** Opening Available records block **
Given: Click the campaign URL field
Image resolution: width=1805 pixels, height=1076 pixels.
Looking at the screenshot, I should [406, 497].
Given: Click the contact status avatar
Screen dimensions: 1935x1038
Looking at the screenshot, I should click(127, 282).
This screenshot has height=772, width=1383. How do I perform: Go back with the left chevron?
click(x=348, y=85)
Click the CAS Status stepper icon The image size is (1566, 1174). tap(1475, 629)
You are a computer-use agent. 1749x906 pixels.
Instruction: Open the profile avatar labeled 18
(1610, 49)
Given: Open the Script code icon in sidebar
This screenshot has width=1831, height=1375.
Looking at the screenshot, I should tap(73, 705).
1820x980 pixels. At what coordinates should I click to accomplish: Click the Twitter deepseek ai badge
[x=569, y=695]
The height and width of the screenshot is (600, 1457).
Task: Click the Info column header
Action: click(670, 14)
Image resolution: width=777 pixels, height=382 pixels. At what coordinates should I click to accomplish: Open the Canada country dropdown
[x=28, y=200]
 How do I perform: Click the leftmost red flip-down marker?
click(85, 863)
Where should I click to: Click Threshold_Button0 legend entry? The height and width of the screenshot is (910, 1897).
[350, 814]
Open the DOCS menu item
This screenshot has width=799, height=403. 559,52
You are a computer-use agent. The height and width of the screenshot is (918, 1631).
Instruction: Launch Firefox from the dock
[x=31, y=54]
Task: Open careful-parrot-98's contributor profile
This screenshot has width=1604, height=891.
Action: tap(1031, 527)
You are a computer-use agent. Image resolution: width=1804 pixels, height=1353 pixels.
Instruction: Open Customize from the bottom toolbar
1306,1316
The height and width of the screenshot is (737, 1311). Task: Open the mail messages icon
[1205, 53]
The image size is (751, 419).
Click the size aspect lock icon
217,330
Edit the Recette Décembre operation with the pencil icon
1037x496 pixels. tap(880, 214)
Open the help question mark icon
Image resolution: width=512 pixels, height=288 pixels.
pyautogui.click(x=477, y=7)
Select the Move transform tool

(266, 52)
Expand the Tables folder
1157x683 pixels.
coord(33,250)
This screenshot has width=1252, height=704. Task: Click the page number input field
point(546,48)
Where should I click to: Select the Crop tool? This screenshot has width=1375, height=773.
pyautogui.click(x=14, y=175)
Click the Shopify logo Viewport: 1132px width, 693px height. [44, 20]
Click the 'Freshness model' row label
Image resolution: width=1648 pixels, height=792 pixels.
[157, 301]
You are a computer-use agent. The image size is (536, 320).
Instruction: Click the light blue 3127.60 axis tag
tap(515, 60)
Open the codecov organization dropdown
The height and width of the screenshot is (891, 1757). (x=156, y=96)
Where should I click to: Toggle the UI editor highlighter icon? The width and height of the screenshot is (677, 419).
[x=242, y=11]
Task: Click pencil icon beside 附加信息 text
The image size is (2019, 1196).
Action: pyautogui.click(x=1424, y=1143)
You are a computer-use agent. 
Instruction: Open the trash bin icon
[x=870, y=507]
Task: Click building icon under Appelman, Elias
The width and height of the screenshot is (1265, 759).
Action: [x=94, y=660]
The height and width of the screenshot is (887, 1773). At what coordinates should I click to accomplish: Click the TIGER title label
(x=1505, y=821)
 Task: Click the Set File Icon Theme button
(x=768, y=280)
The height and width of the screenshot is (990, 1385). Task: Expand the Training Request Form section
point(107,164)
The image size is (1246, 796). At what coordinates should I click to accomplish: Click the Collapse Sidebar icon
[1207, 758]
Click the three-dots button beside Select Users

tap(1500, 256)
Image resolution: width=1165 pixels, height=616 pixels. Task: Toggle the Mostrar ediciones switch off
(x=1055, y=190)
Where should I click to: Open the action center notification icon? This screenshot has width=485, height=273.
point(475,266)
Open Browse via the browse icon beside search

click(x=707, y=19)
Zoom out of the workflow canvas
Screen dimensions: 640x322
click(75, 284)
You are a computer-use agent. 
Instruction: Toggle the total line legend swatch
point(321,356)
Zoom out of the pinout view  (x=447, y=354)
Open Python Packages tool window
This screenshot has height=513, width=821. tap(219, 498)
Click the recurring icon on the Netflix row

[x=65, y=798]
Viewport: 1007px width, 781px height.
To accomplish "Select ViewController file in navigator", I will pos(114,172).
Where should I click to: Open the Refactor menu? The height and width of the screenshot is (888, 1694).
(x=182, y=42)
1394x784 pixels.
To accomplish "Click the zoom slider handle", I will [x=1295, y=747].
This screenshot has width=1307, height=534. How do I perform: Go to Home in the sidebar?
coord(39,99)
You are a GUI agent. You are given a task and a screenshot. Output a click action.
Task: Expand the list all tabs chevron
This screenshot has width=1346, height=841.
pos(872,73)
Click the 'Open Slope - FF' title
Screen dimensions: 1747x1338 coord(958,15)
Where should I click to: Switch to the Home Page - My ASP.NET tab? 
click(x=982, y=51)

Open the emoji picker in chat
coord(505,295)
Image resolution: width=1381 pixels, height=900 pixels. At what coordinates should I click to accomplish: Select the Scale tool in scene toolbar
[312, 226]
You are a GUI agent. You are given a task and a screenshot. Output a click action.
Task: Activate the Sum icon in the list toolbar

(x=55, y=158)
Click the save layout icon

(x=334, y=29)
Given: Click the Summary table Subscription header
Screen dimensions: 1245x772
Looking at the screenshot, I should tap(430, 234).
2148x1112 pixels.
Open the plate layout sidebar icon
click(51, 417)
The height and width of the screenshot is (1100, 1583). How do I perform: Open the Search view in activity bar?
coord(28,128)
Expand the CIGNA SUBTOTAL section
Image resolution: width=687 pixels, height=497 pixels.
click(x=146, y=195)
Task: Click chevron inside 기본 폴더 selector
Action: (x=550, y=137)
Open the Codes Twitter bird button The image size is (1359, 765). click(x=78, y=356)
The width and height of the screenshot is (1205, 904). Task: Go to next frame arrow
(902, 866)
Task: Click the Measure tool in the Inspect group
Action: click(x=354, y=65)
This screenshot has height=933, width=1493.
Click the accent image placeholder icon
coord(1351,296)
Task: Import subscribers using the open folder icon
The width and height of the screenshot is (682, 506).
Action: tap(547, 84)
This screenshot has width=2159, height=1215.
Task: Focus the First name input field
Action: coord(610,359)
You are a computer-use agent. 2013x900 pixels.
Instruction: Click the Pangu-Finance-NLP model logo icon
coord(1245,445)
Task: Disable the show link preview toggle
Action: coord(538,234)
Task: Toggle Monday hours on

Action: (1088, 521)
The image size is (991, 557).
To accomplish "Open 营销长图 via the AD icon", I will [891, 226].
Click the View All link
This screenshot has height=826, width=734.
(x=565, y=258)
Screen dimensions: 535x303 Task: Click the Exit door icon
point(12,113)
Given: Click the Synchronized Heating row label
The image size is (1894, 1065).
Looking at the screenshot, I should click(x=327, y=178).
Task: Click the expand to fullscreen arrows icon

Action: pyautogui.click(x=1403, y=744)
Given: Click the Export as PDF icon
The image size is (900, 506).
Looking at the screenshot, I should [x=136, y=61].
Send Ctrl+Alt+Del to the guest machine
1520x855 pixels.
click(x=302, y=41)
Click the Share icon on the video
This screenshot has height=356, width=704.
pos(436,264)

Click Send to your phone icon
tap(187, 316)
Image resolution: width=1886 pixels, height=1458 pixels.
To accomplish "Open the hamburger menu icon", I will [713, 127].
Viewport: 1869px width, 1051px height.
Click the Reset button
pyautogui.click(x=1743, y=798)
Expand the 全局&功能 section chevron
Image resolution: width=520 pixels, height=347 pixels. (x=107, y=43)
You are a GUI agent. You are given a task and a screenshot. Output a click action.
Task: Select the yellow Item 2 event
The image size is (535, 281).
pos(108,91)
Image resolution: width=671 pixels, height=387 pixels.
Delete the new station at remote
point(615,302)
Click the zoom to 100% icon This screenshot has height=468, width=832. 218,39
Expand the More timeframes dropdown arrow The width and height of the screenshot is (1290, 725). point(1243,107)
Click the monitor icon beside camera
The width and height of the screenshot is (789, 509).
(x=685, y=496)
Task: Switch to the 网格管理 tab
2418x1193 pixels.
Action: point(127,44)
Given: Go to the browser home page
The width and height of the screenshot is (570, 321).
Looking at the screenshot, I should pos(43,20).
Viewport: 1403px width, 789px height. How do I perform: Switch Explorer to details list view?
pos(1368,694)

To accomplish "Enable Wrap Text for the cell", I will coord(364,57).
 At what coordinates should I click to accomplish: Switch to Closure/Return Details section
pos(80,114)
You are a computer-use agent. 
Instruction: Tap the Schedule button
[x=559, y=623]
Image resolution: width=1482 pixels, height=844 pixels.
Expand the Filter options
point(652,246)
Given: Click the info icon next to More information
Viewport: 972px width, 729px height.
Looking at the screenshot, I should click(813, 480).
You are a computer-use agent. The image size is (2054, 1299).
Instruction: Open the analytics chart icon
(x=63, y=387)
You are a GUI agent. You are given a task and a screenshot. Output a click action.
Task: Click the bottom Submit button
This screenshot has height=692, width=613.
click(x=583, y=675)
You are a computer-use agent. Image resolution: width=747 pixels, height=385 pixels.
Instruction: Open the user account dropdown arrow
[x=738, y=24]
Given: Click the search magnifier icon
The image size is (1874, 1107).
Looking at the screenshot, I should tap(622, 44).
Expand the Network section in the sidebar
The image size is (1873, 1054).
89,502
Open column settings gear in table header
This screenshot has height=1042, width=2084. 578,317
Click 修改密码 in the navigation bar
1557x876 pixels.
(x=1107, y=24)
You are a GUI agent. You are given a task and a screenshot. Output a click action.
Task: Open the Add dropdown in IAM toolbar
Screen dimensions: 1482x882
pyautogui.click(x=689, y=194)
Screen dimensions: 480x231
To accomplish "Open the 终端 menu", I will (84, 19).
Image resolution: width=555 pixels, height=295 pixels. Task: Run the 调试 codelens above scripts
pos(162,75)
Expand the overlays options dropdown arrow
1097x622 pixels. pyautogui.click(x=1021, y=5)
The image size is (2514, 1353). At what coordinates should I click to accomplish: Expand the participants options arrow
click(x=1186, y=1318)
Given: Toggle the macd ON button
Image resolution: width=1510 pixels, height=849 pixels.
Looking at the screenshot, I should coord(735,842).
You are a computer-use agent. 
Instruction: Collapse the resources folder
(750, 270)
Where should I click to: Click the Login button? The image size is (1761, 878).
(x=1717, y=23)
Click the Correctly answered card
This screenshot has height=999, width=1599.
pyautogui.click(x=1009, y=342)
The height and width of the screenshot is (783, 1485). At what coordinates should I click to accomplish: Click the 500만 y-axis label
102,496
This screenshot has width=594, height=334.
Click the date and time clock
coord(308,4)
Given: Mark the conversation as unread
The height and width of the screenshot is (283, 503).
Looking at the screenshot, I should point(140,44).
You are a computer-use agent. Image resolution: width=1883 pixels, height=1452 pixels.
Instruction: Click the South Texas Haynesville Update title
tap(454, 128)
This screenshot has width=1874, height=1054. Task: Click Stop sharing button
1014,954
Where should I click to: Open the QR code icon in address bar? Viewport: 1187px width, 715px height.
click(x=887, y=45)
** Closing Available records block **
### [Task]
Could you repeat exactly the lines in the listing above from the one with "Open Python Packages tool window" down to the one with "This screenshot has height=933, width=1493."? Include both of those lines.

### [Written solution]
Open Python Packages tool window
This screenshot has height=513, width=821. tap(219, 498)
Click the recurring icon on the Netflix row

[x=65, y=798]
Viewport: 1007px width, 781px height.
To accomplish "Select ViewController file in navigator", I will pos(114,172).
Where should I click to: Open the Refactor menu? The height and width of the screenshot is (888, 1694).
(x=182, y=42)
1394x784 pixels.
To accomplish "Click the zoom slider handle", I will [x=1295, y=747].
This screenshot has width=1307, height=534. How do I perform: Go to Home in the sidebar?
coord(39,99)
You are a GUI agent. You are given a task and a screenshot. Output a click action.
Task: Expand the list all tabs chevron
This screenshot has width=1346, height=841.
pos(872,73)
Click the 'Open Slope - FF' title
Screen dimensions: 1747x1338 coord(958,15)
Where should I click to: Switch to the Home Page - My ASP.NET tab? 
click(x=982, y=51)

Open the emoji picker in chat
coord(505,295)
Image resolution: width=1381 pixels, height=900 pixels. At what coordinates should I click to accomplish: Select the Scale tool in scene toolbar
[312, 226]
You are a GUI agent. You are given a task and a screenshot. Output a click action.
Task: Activate the Sum icon in the list toolbar

(x=55, y=158)
Click the save layout icon

(x=334, y=29)
Given: Click the Summary table Subscription header
Screen dimensions: 1245x772
Looking at the screenshot, I should tap(430, 234).
2148x1112 pixels.
Open the plate layout sidebar icon
click(51, 417)
The height and width of the screenshot is (1100, 1583). How do I perform: Open the Search view in activity bar?
coord(28,128)
Expand the CIGNA SUBTOTAL section
Image resolution: width=687 pixels, height=497 pixels.
click(x=146, y=195)
Task: Click chevron inside 기본 폴더 selector
Action: (x=550, y=137)
Open the Codes Twitter bird button The image size is (1359, 765). click(x=78, y=356)
The width and height of the screenshot is (1205, 904). Task: Go to next frame arrow
(902, 866)
Task: Click the Measure tool in the Inspect group
Action: click(x=354, y=65)
This screenshot has height=933, width=1493.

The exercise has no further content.